_WHAT NEEDS TO BE DONE_. Continue the passage below on measuring retirement investors' risk tolerance, picking up right after its final sentence.

For years, the retirement industry has been trying to assess peoples’ investment risk tolerance using a variety of methods. However, these methods often have proven to be ineffective at assessing risk, and have instead both heightened investor anxiety and negatively impacted the usefulness of an advisor’s planning session. This is due in part to how these questionnaires are developed — they are heavily reliant on techniques based on mathematics, complicated data tables and investment jargon.
In research data, anxiety about retirement planning and savings behavior has emerged consistently as a key barrier to engagement. Specifically, we know from our research with DC participants that one’s self confidence and knowledge about financial topics contributes to their engagement and better decision-making behavior. The other significant factor that impacts engagement is trust — trust in oneself as well as the people and institutions participants are reliant on for investing and managing those investments.
When we combine these two factors (confidence and trust) that drive engagement, they become a powerful index that we call “financial courage.” Financial courage is directly linked to improved financial decision-making, including higher savings rates.
A big part of what we do at the National Association of Retirement Plan Participants (NARPP) is creating communications experiences that are based in behavioral finance and human-centered design. This is a unique, interdisciplinary approach that has proven extremely effective in building participant self-confidence and trust in the communicator. Using these same disciplines as a foundation, we set about designing a new way to measure risk tolerance. The goal was to create a questionnaire that would more accurately assess a person’s risk comfort zone through a more human-centered approach; that is, an approach that eliminates jargon, complicated math and other barriers to positive cognitive and behavioral change.

_DATA PROVIDED_.
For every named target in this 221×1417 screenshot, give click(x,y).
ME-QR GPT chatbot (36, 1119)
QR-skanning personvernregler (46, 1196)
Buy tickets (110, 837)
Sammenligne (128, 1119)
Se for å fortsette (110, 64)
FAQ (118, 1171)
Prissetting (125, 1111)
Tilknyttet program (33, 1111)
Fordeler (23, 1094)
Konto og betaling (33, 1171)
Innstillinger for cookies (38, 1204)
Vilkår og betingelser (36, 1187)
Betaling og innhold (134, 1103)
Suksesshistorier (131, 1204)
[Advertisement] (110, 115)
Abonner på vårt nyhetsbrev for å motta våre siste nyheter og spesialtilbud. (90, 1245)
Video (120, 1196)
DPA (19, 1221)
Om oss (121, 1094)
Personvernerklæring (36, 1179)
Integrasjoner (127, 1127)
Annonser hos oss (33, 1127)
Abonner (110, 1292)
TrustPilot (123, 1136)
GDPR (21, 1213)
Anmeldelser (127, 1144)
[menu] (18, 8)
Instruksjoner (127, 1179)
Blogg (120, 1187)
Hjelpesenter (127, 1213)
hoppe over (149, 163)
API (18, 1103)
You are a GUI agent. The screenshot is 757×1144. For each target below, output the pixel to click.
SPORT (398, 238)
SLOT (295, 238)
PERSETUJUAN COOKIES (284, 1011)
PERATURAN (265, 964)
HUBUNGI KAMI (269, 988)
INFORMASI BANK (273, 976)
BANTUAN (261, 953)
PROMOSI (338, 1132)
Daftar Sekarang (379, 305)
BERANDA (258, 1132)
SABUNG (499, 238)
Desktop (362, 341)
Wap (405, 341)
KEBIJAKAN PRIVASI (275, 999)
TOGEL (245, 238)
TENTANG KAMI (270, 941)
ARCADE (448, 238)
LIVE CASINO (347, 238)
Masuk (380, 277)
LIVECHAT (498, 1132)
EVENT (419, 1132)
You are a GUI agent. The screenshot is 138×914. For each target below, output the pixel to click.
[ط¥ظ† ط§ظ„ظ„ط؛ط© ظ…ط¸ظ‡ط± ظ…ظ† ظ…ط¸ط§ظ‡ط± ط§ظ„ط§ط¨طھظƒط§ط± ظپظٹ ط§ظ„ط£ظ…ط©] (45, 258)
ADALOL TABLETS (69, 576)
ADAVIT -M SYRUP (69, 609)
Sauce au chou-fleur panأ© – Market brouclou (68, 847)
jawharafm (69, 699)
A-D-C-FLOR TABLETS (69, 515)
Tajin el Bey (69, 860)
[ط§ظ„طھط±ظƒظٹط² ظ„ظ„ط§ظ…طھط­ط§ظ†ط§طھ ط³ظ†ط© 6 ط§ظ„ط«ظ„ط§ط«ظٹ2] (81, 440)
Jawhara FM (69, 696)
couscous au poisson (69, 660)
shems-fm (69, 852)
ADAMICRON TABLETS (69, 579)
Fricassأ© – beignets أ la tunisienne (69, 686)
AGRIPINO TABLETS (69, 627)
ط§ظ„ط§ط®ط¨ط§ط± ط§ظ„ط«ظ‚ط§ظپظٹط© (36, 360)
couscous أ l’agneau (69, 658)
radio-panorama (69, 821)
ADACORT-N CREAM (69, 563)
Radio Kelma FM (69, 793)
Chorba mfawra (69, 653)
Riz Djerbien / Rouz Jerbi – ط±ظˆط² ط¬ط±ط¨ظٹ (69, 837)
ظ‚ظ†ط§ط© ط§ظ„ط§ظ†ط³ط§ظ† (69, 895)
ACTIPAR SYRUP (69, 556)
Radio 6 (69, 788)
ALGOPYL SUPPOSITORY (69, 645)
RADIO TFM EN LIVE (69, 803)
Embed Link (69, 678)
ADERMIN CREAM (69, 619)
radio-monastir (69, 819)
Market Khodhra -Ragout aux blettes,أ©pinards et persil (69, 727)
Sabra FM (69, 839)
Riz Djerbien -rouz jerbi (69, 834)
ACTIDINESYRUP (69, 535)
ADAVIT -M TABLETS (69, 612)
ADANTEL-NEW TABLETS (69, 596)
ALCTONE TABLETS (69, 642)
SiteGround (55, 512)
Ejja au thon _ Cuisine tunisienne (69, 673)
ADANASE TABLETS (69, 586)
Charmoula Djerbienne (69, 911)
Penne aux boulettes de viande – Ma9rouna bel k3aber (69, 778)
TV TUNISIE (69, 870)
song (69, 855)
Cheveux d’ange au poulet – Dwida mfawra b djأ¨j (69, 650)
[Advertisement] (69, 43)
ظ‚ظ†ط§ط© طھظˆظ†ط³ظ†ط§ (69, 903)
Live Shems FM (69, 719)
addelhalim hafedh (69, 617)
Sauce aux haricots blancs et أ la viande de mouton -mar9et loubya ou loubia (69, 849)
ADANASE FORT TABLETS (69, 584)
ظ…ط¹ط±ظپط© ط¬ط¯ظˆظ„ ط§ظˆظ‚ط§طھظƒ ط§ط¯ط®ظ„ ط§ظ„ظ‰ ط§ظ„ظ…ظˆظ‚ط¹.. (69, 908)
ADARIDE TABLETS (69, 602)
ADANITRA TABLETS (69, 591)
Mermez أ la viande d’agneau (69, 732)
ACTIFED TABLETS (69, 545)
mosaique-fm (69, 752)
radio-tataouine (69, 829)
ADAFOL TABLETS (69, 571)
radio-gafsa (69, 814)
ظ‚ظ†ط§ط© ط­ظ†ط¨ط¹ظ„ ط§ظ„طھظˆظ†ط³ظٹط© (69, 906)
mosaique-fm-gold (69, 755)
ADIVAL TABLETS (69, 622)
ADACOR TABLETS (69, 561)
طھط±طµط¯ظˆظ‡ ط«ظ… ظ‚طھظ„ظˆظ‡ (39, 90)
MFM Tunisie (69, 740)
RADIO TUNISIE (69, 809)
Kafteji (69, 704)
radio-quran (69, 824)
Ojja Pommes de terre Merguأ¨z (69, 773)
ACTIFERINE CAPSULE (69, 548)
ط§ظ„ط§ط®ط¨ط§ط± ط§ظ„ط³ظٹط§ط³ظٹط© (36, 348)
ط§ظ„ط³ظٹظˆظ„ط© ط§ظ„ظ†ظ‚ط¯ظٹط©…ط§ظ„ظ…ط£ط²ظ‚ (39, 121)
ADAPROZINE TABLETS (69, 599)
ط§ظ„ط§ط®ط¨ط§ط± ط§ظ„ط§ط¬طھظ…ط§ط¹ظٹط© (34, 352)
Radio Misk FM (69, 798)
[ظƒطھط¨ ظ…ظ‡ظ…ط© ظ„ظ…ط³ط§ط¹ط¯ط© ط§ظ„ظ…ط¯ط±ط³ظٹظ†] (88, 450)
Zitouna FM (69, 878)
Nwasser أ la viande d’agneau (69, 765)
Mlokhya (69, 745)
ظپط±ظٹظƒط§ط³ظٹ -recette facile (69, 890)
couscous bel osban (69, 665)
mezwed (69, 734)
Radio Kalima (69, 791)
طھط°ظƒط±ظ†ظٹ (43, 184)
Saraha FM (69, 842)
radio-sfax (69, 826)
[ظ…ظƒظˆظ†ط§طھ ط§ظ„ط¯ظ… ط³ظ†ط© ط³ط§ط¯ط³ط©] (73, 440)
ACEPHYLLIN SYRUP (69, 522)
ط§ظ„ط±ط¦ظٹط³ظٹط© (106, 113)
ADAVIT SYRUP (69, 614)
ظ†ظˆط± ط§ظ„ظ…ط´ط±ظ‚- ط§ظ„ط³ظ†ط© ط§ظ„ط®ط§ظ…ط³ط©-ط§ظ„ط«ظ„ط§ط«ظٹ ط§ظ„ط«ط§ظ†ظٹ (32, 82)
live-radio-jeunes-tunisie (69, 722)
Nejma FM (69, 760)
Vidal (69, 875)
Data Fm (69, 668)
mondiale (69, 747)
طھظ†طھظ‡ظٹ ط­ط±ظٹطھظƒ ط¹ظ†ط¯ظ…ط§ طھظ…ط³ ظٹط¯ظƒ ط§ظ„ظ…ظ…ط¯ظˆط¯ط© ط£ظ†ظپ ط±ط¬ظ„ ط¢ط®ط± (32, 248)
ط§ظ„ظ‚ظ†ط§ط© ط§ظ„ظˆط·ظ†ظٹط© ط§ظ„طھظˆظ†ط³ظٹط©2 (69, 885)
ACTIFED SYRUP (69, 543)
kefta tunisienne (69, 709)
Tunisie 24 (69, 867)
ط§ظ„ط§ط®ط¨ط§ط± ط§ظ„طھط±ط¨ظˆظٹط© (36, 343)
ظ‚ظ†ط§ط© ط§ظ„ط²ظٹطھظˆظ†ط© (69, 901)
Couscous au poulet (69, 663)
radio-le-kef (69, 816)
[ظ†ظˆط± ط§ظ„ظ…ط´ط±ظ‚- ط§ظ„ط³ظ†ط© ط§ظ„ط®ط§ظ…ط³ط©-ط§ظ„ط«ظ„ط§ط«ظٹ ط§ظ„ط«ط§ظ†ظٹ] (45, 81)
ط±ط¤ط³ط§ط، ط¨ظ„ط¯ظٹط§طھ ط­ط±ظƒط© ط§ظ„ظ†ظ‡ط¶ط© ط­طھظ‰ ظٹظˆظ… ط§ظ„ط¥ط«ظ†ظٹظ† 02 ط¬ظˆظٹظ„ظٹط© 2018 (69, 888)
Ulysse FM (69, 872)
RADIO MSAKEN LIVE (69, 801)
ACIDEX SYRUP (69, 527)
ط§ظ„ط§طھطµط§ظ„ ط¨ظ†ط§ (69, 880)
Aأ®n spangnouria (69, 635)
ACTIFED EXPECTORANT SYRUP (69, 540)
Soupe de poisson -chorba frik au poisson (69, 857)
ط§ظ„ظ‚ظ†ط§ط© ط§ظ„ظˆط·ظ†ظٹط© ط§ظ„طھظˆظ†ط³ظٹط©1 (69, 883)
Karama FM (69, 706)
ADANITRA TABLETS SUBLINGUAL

_REPLY TO THE EXERCISE_.
We were confident that we could build a better model for approximating one’s risk tolerance, but we were surprised to discover that a more accurate assessment of a participant’s risk tolerance actually increases their trust in their advisor. The result is not only a new behaviorally effective risk assessment tool, but — just as important — a new tool for increasing trust in the advisor or administrator of the tool.
The following is a case study of our field test using this new risk assessment tool.
Case Study: Redesigning Risk Assessment
- Questionnaire design: Warren Cormier, CBO, NARPP
- Project partners: Utah Retirement Systems (URS), Dimensional Fund Advisors
- Format: Online questionnaire (5 min.)
- Goal: Measure accuracy of assessment and impact
- Testing time: One year
- Number of participants: 3,500+
- Summary: By replacing typical risk assessment questions, which require a working understanding of financial jargon, personal investing acumen and math, with behaviorally based questions we’ve created a more personalized and accurate assessment of investing attitudes, courage and preferences. This has resulted in higher levels of trust with the advisor and deeper engagement with financial decision-making.
The questionnaire asks participants to consider how they would react to nine different hypothetical market scenarios. Imbedded in the scenarios are important behavioral concepts (such as prospect theory, hyperbolic discounting, loss aversion, endowment effect, etc.) that impact financial decisions affecting the participant’s retirement income resources, such as a pension, Social Security and defined contribution plans.
The online assessment was conducted prior to a retirement planning session with a URS retirement planning advisor. At the beginning of the in-person planning session, participants were told that the assessment indicates the type of investor they are, relative to their risk comfort level. Based on their risk profile, the advisor would make recommendations for their pension, Social Security, a model portfolio and/or a target date fund that has been mapped to their specific risk tolerance level.
In nearly all of more than 3,500 cases, participants have agreed with the assessment of their risk comfort level. And in those very few cases where participants did not feel the assessment was correct, all adjusted their self-assessment by one risk category up or down, but never more.
The fact that a very high percentage agree with the assessment is only part of the story. In addition to helping people identify their comfort zone and optimizing their risk/return algorithm, the questionnaire had a significant impact on the interactions between the advisor and the participant, according to the plan’s administrator.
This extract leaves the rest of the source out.